### Work to be completed
Without any alteration, retype the records that appear below.

___ Records provided ___

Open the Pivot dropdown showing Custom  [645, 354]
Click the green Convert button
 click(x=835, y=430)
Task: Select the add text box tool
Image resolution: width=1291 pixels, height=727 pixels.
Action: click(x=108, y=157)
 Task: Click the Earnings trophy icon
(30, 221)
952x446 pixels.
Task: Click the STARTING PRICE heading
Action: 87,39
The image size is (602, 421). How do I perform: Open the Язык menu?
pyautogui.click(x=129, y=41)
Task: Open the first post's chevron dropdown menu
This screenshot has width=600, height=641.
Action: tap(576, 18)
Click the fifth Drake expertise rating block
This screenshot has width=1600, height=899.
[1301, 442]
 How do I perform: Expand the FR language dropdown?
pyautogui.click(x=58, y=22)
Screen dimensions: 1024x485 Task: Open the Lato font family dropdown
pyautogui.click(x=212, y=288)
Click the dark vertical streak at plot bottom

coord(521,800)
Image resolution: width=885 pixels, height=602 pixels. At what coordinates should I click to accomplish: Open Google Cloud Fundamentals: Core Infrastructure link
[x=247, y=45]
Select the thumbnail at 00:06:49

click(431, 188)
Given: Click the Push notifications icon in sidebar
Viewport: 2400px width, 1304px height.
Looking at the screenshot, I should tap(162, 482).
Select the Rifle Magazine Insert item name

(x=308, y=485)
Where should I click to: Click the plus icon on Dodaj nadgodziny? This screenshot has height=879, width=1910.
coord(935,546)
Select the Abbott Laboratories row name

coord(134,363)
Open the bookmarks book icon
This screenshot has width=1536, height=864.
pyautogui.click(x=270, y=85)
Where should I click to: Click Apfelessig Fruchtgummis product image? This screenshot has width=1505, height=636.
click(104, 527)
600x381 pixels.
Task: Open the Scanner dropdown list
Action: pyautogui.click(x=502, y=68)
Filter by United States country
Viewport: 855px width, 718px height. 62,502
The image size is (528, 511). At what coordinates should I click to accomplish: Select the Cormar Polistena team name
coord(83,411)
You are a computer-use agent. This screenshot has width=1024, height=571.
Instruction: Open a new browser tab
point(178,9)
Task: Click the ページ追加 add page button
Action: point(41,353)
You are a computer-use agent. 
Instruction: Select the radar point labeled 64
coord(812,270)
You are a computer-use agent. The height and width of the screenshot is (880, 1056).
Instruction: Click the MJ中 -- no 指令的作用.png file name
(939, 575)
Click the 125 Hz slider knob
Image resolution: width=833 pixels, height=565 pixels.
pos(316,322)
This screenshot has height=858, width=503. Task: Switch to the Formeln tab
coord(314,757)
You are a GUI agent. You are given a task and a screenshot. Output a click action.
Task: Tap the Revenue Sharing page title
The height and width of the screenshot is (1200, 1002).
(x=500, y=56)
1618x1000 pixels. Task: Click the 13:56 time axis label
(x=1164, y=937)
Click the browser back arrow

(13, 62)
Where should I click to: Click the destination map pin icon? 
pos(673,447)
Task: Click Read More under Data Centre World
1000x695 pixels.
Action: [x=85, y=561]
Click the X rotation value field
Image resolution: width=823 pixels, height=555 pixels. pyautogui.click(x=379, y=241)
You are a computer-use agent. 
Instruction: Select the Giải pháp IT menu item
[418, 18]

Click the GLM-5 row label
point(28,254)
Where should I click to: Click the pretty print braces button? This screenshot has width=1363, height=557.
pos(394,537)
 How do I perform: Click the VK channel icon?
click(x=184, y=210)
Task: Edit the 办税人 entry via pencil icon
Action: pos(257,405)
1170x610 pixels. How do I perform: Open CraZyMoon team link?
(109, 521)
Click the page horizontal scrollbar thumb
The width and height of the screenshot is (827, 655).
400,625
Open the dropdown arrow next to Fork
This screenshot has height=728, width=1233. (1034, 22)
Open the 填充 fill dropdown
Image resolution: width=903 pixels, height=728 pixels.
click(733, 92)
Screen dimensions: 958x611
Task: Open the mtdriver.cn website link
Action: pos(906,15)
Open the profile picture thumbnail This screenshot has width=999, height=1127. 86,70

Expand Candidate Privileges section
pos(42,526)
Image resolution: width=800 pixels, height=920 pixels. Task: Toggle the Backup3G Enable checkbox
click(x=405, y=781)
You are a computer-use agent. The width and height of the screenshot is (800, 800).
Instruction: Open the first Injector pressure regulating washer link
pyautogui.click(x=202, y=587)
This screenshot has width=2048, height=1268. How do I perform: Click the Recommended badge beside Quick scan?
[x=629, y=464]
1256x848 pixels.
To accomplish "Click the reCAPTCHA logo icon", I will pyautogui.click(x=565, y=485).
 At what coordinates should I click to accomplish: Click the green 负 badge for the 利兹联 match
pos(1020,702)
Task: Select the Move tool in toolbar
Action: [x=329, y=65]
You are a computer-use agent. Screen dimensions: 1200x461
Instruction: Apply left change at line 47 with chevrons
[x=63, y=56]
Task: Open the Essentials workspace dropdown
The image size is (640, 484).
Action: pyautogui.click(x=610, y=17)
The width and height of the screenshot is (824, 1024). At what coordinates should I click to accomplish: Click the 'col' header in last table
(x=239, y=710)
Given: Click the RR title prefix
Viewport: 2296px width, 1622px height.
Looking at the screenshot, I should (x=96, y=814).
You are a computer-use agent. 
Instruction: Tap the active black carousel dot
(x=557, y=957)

___

### Task output
Open the Pivot dropdown showing Custom  [645, 354]
Click the green Convert button
 click(x=835, y=430)
Task: Select the add text box tool
Image resolution: width=1291 pixels, height=727 pixels.
Action: click(x=108, y=157)
 Task: Click the Earnings trophy icon
(30, 221)
952x446 pixels.
Task: Click the STARTING PRICE heading
Action: 87,39
The image size is (602, 421). How do I perform: Open the Язык menu?
pyautogui.click(x=129, y=41)
Task: Open the first post's chevron dropdown menu
This screenshot has width=600, height=641.
Action: tap(576, 18)
Click the fifth Drake expertise rating block
This screenshot has width=1600, height=899.
[1301, 442]
 How do I perform: Expand the FR language dropdown?
pyautogui.click(x=58, y=22)
Screen dimensions: 1024x485 Task: Open the Lato font family dropdown
pyautogui.click(x=212, y=288)
Click the dark vertical streak at plot bottom

coord(521,800)
Image resolution: width=885 pixels, height=602 pixels. At what coordinates should I click to accomplish: Open Google Cloud Fundamentals: Core Infrastructure link
[x=247, y=45]
Select the thumbnail at 00:06:49

click(431, 188)
Given: Click the Push notifications icon in sidebar
Viewport: 2400px width, 1304px height.
Looking at the screenshot, I should tap(162, 482).
Select the Rifle Magazine Insert item name

(x=308, y=485)
Where should I click to: Click the plus icon on Dodaj nadgodziny? This screenshot has height=879, width=1910.
coord(935,546)
Select the Abbott Laboratories row name

coord(134,363)
Open the bookmarks book icon
This screenshot has width=1536, height=864.
pyautogui.click(x=270, y=85)
Where should I click to: Click Apfelessig Fruchtgummis product image? This screenshot has width=1505, height=636.
click(104, 527)
600x381 pixels.
Task: Open the Scanner dropdown list
Action: pyautogui.click(x=502, y=68)
Filter by United States country
Viewport: 855px width, 718px height. 62,502
The image size is (528, 511). At what coordinates should I click to accomplish: Select the Cormar Polistena team name
coord(83,411)
You are a computer-use agent. This screenshot has width=1024, height=571.
Instruction: Open a new browser tab
point(178,9)
Task: Click the ページ追加 add page button
Action: point(41,353)
You are a computer-use agent. 
Instruction: Select the radar point labeled 64
coord(812,270)
You are a computer-use agent. The height and width of the screenshot is (880, 1056).
Instruction: Click the MJ中 -- no 指令的作用.png file name
(939, 575)
Click the 125 Hz slider knob
Image resolution: width=833 pixels, height=565 pixels.
pos(316,322)
This screenshot has height=858, width=503. Task: Switch to the Formeln tab
coord(314,757)
You are a GUI agent. You are given a task and a screenshot. Output a click action.
Task: Tap the Revenue Sharing page title
The height and width of the screenshot is (1200, 1002).
(x=500, y=56)
1618x1000 pixels. Task: Click the 13:56 time axis label
(x=1164, y=937)
Click the browser back arrow

(13, 62)
Where should I click to: Click the destination map pin icon? 
pos(673,447)
Task: Click Read More under Data Centre World
1000x695 pixels.
Action: [x=85, y=561]
Click the X rotation value field
Image resolution: width=823 pixels, height=555 pixels. pyautogui.click(x=379, y=241)
You are a computer-use agent. 
Instruction: Select the Giải pháp IT menu item
[418, 18]

Click the GLM-5 row label
point(28,254)
Where should I click to: Click the pretty print braces button? This screenshot has width=1363, height=557.
pos(394,537)
 How do I perform: Click the VK channel icon?
click(x=184, y=210)
Task: Edit the 办税人 entry via pencil icon
Action: pos(257,405)
1170x610 pixels. How do I perform: Open CraZyMoon team link?
(109, 521)
Click the page horizontal scrollbar thumb
The width and height of the screenshot is (827, 655).
400,625
Open the dropdown arrow next to Fork
This screenshot has height=728, width=1233. (1034, 22)
Open the 填充 fill dropdown
Image resolution: width=903 pixels, height=728 pixels.
click(733, 92)
Screen dimensions: 958x611
Task: Open the mtdriver.cn website link
Action: pos(906,15)
Open the profile picture thumbnail This screenshot has width=999, height=1127. 86,70

Expand Candidate Privileges section
pos(42,526)
Image resolution: width=800 pixels, height=920 pixels. Task: Toggle the Backup3G Enable checkbox
click(x=405, y=781)
You are a computer-use agent. The width and height of the screenshot is (800, 800).
Instruction: Open the first Injector pressure regulating washer link
pyautogui.click(x=202, y=587)
This screenshot has width=2048, height=1268. How do I perform: Click the Recommended badge beside Quick scan?
[x=629, y=464]
1256x848 pixels.
To accomplish "Click the reCAPTCHA logo icon", I will pyautogui.click(x=565, y=485).
 At what coordinates should I click to accomplish: Click the green 负 badge for the 利兹联 match
pos(1020,702)
Task: Select the Move tool in toolbar
Action: [x=329, y=65]
You are a computer-use agent. Screen dimensions: 1200x461
Instruction: Apply left change at line 47 with chevrons
[x=63, y=56]
Task: Open the Essentials workspace dropdown
The image size is (640, 484).
Action: pyautogui.click(x=610, y=17)
The width and height of the screenshot is (824, 1024). At what coordinates should I click to accomplish: Click the 'col' header in last table
(x=239, y=710)
Given: Click the RR title prefix
Viewport: 2296px width, 1622px height.
Looking at the screenshot, I should (x=96, y=814).
You are a computer-use agent. 
Instruction: Tap the active black carousel dot
(x=557, y=957)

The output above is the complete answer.